DATA FOR ANALYSIS section start
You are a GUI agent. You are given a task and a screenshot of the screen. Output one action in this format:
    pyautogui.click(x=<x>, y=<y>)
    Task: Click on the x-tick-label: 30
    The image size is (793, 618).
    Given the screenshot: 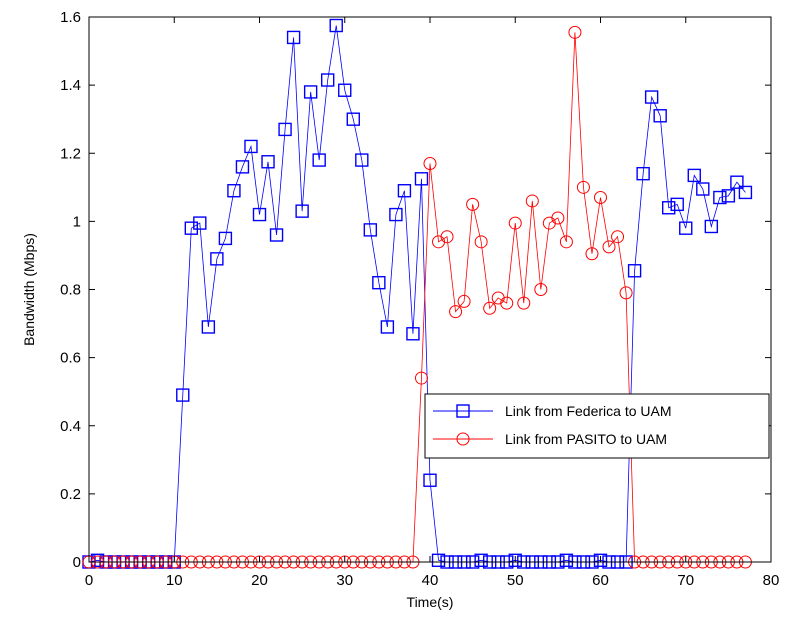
DATA FOR ANALYSIS section end
DATA FOR ANALYSIS section start
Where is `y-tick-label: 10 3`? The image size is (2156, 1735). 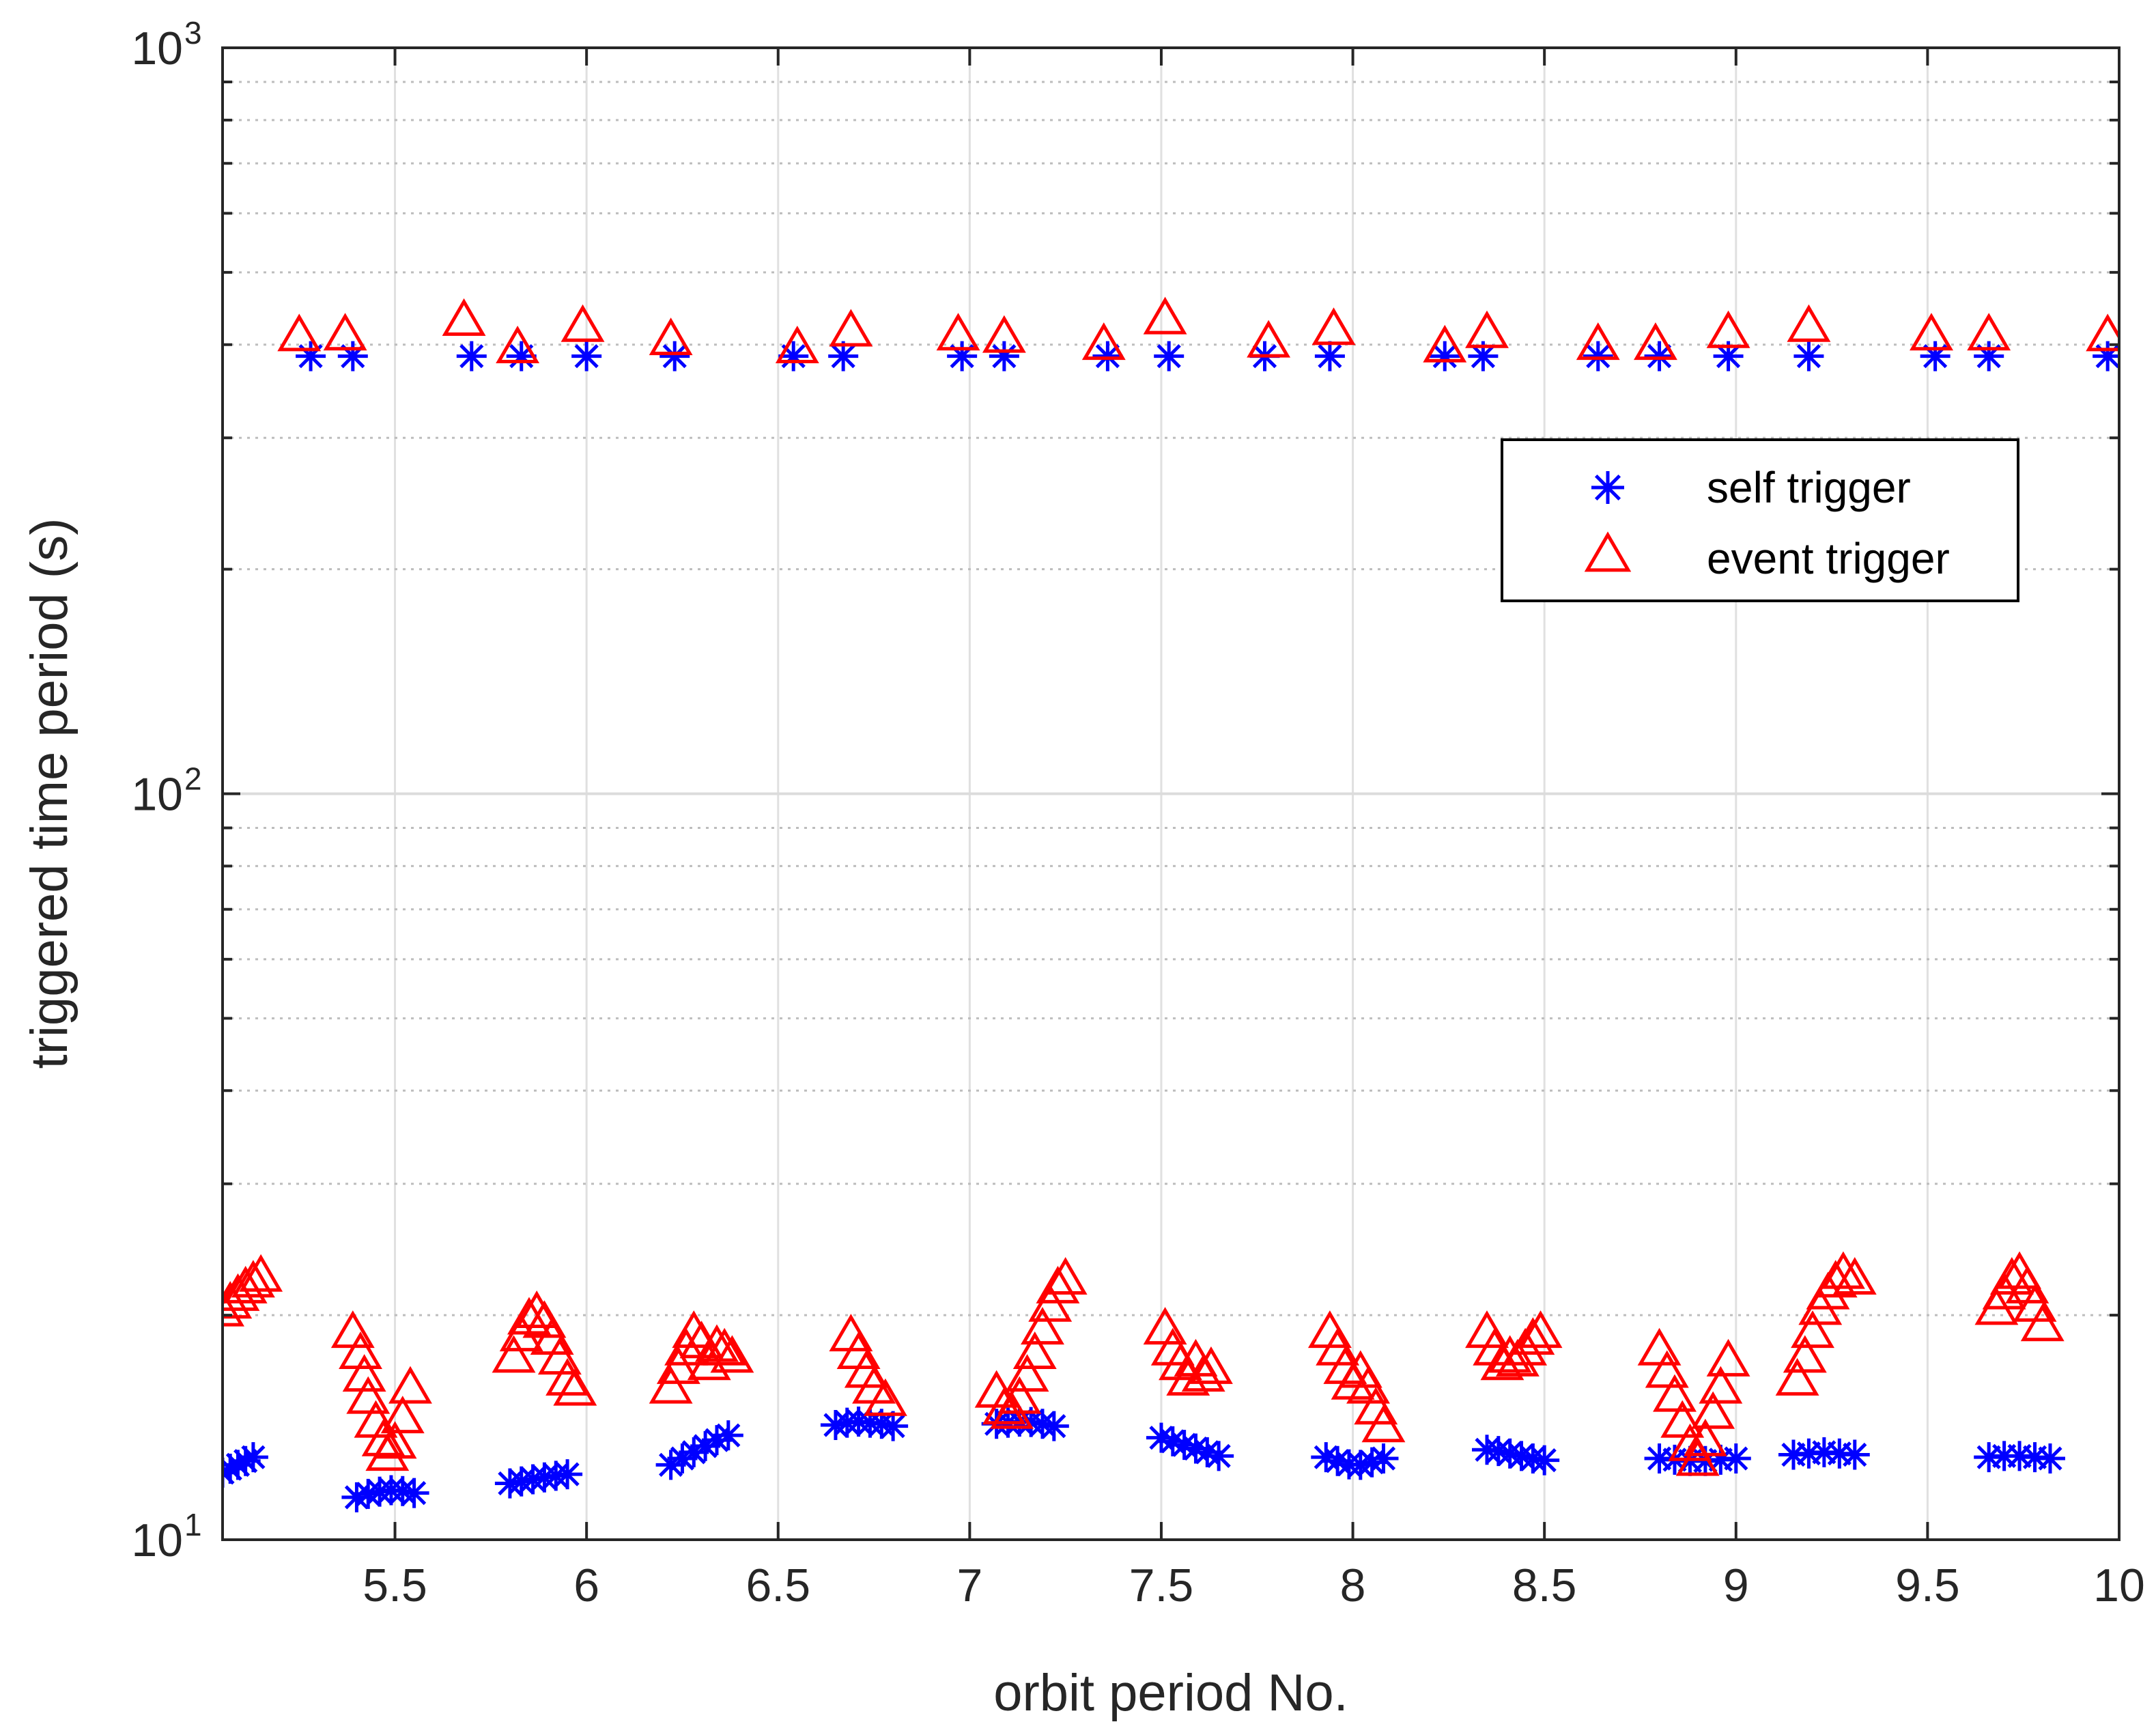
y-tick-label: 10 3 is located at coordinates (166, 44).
DATA FOR ANALYSIS section end
- ABOUT THIS TASK -
Can you render the material as a JSON list of strings, one string per line and no blank lines, beginning with the line that contains "is (2156, 1735)." and continuing through the line that contains "y-tick-label: 10 3 is"? Leave the pictures out of the answer.

- SOLUTION BELOW -
[
  "Where is `y-tick-label: 10 3`? The image size is (2156, 1735). ",
  "y-tick-label: 10 3 is located at coordinates (166, 44)."
]